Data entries
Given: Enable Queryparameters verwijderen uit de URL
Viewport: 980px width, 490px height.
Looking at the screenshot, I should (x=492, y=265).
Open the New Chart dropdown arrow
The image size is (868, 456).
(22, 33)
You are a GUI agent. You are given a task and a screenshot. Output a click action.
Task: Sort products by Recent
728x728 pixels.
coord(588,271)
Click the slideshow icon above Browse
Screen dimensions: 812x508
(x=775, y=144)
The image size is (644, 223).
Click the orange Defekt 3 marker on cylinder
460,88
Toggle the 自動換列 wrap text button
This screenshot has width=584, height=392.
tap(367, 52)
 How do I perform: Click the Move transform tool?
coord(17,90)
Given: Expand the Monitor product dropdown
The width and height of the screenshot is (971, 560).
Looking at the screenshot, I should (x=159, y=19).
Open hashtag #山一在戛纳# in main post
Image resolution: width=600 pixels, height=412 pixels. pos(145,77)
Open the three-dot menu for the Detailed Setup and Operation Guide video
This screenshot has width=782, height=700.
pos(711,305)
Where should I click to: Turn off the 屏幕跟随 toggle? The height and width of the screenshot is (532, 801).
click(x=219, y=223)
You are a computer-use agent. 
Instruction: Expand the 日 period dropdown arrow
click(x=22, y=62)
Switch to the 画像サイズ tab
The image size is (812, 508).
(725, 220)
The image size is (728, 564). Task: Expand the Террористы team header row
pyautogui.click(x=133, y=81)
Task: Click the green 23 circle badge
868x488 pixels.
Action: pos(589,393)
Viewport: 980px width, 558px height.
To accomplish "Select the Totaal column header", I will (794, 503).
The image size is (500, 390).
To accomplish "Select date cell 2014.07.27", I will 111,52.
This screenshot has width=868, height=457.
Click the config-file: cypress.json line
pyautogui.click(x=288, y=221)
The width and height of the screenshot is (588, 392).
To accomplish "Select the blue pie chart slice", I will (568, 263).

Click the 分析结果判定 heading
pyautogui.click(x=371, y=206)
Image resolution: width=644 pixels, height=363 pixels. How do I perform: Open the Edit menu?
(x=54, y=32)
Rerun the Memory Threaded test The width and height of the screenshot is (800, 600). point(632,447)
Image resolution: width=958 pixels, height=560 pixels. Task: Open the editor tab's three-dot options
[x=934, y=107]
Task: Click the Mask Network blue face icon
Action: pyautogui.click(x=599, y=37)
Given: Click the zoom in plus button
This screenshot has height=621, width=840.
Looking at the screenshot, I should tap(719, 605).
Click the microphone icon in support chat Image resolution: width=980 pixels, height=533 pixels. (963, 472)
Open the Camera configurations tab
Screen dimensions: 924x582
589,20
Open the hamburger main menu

• [What to work on]: Using the data above, reproduce exactly the lines between those holding "Open hashtag #山一在戛纳# in main post" and "Rerun the Memory", inclusive, and no others.

• [Result for this task]:
Open hashtag #山一在戛纳# in main post
Image resolution: width=600 pixels, height=412 pixels. pos(145,77)
Open the three-dot menu for the Detailed Setup and Operation Guide video
This screenshot has width=782, height=700.
pos(711,305)
Where should I click to: Turn off the 屏幕跟随 toggle? The height and width of the screenshot is (532, 801).
click(x=219, y=223)
You are a computer-use agent. 
Instruction: Expand the 日 period dropdown arrow
click(x=22, y=62)
Switch to the 画像サイズ tab
The image size is (812, 508).
(725, 220)
The image size is (728, 564). Task: Expand the Террористы team header row
pyautogui.click(x=133, y=81)
Task: Click the green 23 circle badge
868x488 pixels.
Action: pos(589,393)
Viewport: 980px width, 558px height.
To accomplish "Select the Totaal column header", I will (794, 503).
The image size is (500, 390).
To accomplish "Select date cell 2014.07.27", I will 111,52.
This screenshot has width=868, height=457.
Click the config-file: cypress.json line
pyautogui.click(x=288, y=221)
The width and height of the screenshot is (588, 392).
To accomplish "Select the blue pie chart slice", I will (568, 263).

Click the 分析结果判定 heading
pyautogui.click(x=371, y=206)
Image resolution: width=644 pixels, height=363 pixels. How do I perform: Open the Edit menu?
(x=54, y=32)
Rerun the Memory Threaded test The width and height of the screenshot is (800, 600). point(632,447)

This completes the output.